Les vignerons du pays nantais ne veulent pas des nouvelles règles oenologiques européennes.
Les vins rosés ont la cote. Souples, faciles à boire, économiquement abordables, ils s'imposent de plus en plus sur les tables à l'heure de l'apéro ou des grillades. Leur consommation augmente. Celles de leurs cousins rouges ou blancs stagnent. Voire même baissent.
Au nom de la concurrence
Pas une raison pour « céder à l'effet de mode opportuniste ». Ni « galvauder un savoir-faire à part entière ». Les vignerons du pays nantais n'y vont pas avec le dos de la cuiller quand ils évoquent l'autorisation de fabriquer du rosé en mélangeant du vin rouge et du vin blanc. Une pratique que l'Union européenne pourrait adopter le 19 ou le 26 juin. Au nom de la sacro-sainte concurrence : le mélange est déjà en vogue en Australie ou en Afrique du Sud. « C'est tout simplement aberrant, dénonce Joël Hérissé, le président des vins de pays du Val de Loire. Le vin rosé se vinifie.
Il ne se fabrique pas. Une telle mesure remet en cause tout le travail de recherche et les efforts de qualité développés depuis une quinzaine d'années par les producteurs. »
En Loire-Atlantique, un peu plus de 500 vignerons produisent près de 172 000 hl de vins de pays dont un tiers de rosés. Des vins « de plaisir » issus de cépages gamay, cabernet ou grolleau qui reflètent « la typicité de leur terroir ». « Le caractère, c'est ce que recherche le consommateur. Le coupage va dans le sens inverse : il uniformise et industrialise les goûts, regrette Christian Gauthier, viticulteur à Saint-Hilaire-de-Clisson.
En perdant ainsi l'identité de nos vins, nous n'avons rien à gagner. »

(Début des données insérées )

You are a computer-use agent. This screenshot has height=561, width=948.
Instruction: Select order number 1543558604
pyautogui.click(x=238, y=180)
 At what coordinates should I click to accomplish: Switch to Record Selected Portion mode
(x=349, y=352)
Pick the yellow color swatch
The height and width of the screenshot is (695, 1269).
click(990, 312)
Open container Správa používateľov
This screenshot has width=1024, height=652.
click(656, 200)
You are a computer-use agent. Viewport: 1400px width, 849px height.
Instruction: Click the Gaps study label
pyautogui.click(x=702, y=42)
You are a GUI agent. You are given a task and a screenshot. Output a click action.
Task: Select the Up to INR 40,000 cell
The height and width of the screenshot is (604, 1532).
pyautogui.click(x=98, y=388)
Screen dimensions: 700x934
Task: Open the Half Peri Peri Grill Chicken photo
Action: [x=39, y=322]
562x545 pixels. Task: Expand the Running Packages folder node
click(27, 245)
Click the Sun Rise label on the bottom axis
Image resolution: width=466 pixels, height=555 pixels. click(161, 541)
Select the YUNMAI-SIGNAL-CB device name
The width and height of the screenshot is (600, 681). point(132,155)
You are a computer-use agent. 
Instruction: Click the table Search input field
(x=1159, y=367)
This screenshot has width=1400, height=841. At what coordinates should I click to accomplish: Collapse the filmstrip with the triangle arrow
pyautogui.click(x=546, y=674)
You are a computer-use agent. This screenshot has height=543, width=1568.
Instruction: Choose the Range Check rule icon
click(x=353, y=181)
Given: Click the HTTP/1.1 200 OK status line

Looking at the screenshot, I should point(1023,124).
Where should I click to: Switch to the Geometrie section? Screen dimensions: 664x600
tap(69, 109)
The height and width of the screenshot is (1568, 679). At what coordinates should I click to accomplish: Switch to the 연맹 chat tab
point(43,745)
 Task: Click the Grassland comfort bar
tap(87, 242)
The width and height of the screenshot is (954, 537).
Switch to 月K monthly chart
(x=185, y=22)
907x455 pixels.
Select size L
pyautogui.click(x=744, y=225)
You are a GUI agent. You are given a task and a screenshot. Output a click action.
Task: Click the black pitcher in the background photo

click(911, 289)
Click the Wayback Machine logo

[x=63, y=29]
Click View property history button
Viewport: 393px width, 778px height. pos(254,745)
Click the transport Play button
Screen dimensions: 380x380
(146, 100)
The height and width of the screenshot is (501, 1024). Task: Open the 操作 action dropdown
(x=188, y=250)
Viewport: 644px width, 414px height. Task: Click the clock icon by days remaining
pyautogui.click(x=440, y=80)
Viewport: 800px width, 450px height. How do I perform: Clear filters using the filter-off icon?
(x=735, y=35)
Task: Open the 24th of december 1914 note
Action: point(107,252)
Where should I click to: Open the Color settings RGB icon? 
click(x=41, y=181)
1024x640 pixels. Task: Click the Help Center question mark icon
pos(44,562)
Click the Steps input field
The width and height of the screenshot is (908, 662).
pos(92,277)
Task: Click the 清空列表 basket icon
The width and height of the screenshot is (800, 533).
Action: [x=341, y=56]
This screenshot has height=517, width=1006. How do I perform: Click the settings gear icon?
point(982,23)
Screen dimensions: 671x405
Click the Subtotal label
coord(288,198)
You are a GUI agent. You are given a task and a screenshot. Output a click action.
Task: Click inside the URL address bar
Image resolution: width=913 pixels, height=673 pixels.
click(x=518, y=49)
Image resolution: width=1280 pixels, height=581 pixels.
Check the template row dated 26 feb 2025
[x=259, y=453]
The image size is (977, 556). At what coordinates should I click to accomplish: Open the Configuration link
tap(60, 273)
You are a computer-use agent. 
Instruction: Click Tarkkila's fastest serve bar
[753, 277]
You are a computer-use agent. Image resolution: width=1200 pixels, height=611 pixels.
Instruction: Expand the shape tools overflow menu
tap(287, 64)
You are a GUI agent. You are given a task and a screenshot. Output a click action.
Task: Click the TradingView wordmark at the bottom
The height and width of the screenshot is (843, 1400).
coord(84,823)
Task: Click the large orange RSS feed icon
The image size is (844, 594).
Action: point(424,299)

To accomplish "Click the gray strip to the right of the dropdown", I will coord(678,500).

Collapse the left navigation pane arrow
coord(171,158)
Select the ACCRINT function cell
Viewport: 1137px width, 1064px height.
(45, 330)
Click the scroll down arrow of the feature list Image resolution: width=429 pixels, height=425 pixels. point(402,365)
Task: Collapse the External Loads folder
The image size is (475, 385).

Pas les plus touchés en France - « pensez aux AOC comme le rosé de Provence » -, les vignerons nantais n'en restent pas moins mobilisés contre la réforme. « Un coup des industriels du vin et des grandes surfaces qui flairent le bon filon en profitant de la bonne santé du marché, critique Joël Hérissé. Seulement, ils pipent les dés et bluffent les consommateurs. »
Étiquette spécifique
Des intentions que Rodolphe Lefort, directeur du géant Castel à La Chapelle-Heulin dément. Lui se dit « absolument contre la réforme », s'inquiète de « la qualité du rosé coupé » et des effets négatifs sur le consommateur. « Notre métier, c'est de répondre à la demande. Si elle va dans ce sens, on y répondra, pas de problème. Seulement je ne vois pas l'utilité aujourd'hui de déstabiliser un marché porteur et sa filière. Ceux que cela intéresse ce sont les pays qui n'ont pas la tradition du rosé, qui ne savent pas faire. Mais ils vont casser les AOC françaises. »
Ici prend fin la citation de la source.